YOUR ASSIGNMENT: An exact copy of the entries is required, excluding any pictures.

(Source data)
※ ※ ※

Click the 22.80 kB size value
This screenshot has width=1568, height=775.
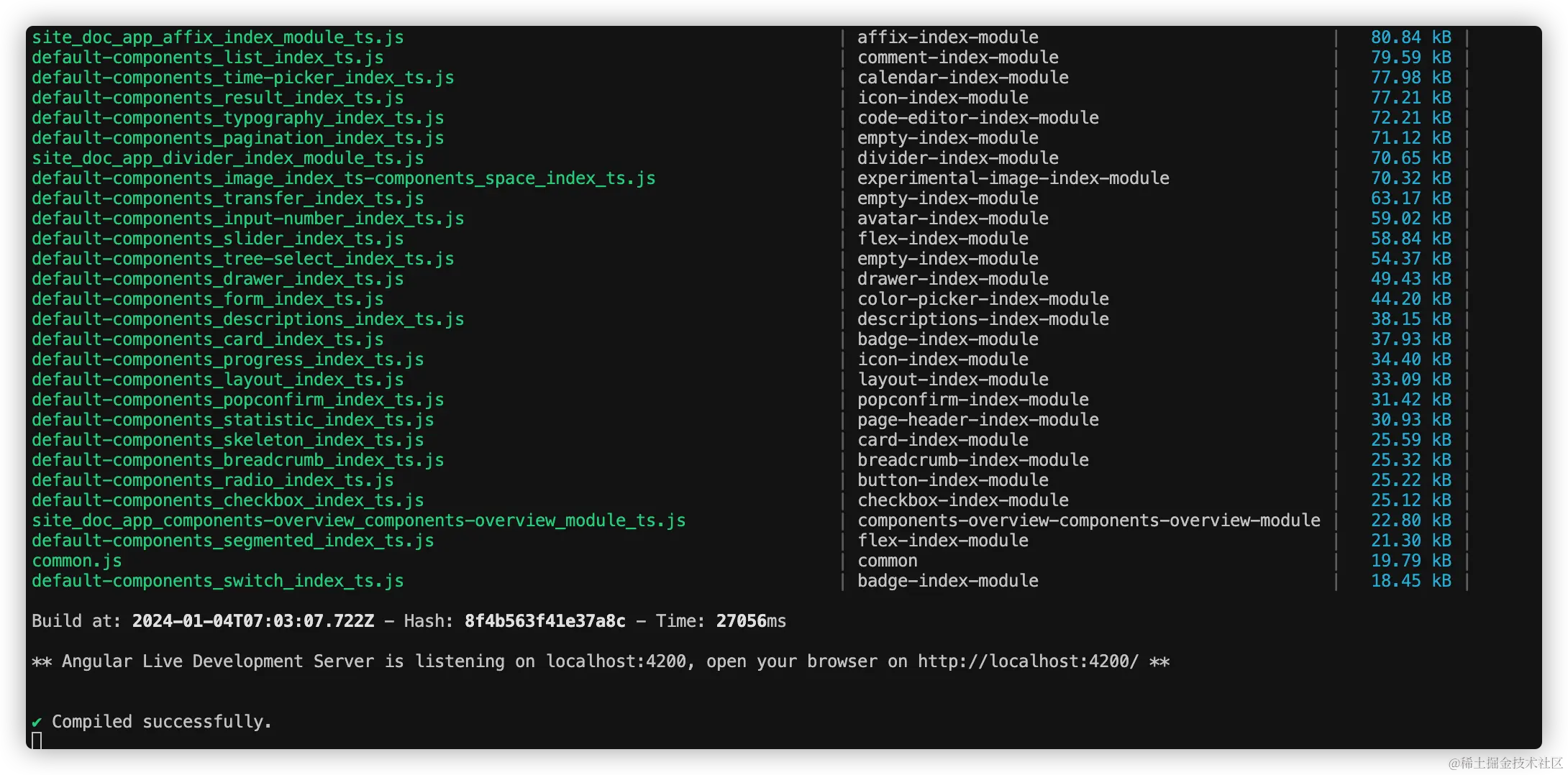click(1411, 521)
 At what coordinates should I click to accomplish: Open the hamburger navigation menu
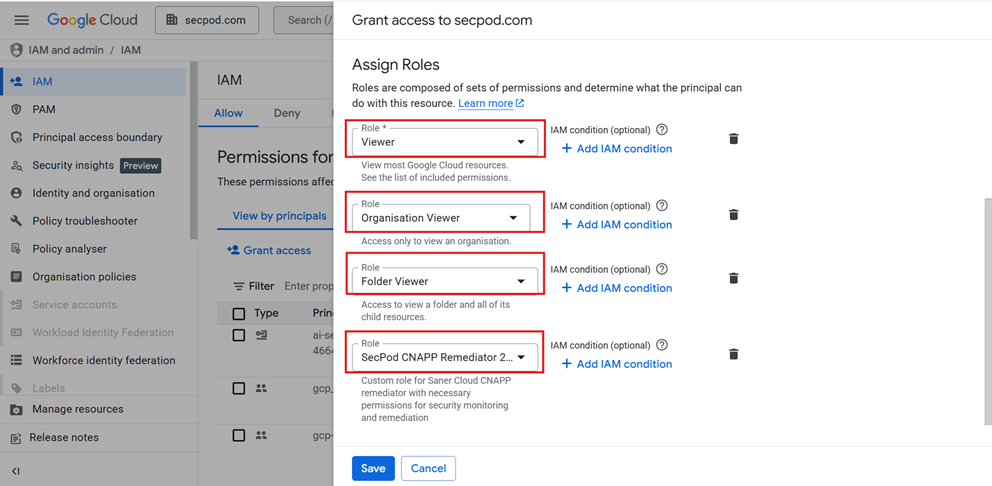pos(21,20)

※ ※ ※

RESPONSE BELOW:
Click the 22.80 kB size value
This screenshot has width=1568, height=775.
click(1411, 521)
 At what coordinates should I click to accomplish: Open the hamburger navigation menu
pos(21,20)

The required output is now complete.